I was talking to a friend yesterday about how I process random inbound email and I thought I ought to share this with everyone. So here it goes.
I get a ton of unsolicited inbound email from people I don't know. If the mail is from a person, it generally gets into my priority inbox and I see it. I expect that I get between fifty and a hundred emails in my priority inbox every day that are unsolicited and from people I don't know.
I do not try to reply to all of these emails. If they are not replied to after three or four days, I archive them and get them out of my inbox.
But I do try to reply to at least ten of them every day. And on some days I reply to twenty or twenty five of them. It just depends on how much time I have for email each day.

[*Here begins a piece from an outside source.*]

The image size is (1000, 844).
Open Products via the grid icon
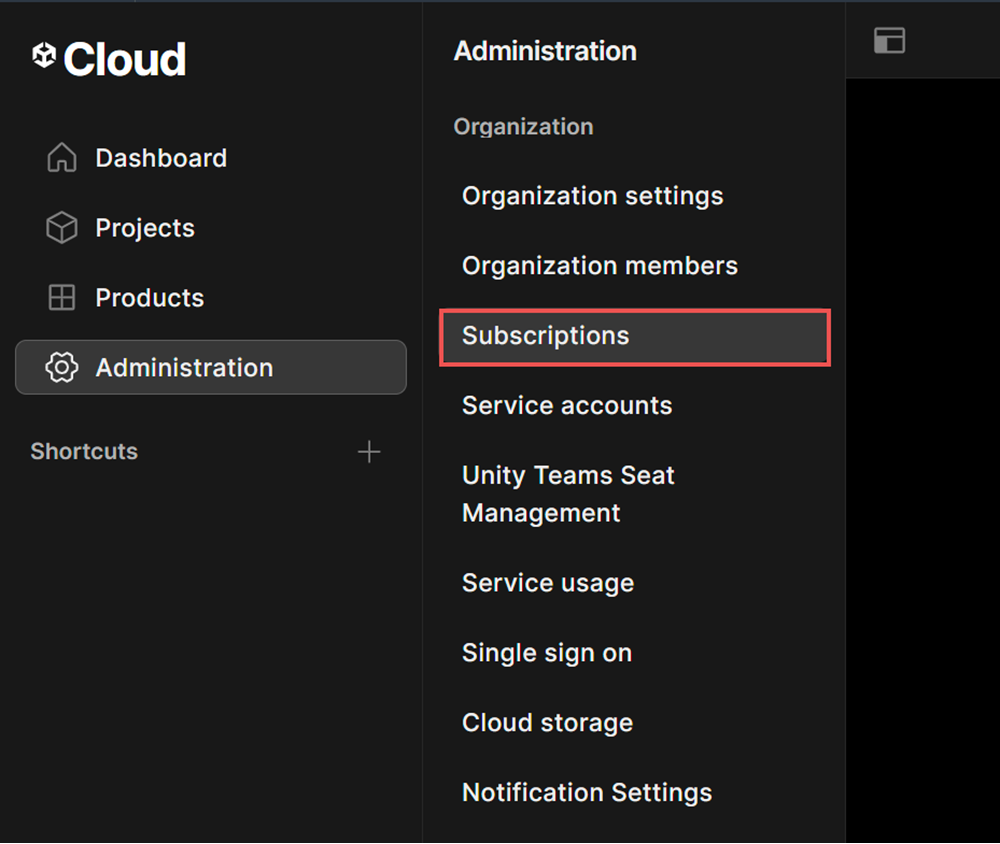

My process for determining which of these emails I reply to is a bit random and I like it that way. I want to give every unsolicited email some chance of getting a response. But it is not totally random. Subject line matters. As does the content of the email. Brevity is better. A long email that goes on and on is a lot less likely to get a response from me. And, of course, the more relevant the email is to my life, the more likely it will get a reply. I do open a lot of email and then just archive it because it's not relevant.
I want to remain open to randomness. I believe there are great ideas and people out there who have no better way to get my attention than to spam me. So I open that kind of email and reply to it. But there is a seemingly endless supply of it out there and I can't and won't ever be able to reply to all of it.
There are many who suggest that I have an assistant or two reply for me. Or forward it to one of our analysts for a reply. My belief is that the person who sent me the email wants me to see it and getting a reply from an assistant or an analyst is not the desired outcome for them. So I don't do that and probably never will.
I hope this is useful to folks who are sending me email and expecting a reply. You may get it. You may not. That's how it is and I am OK with it.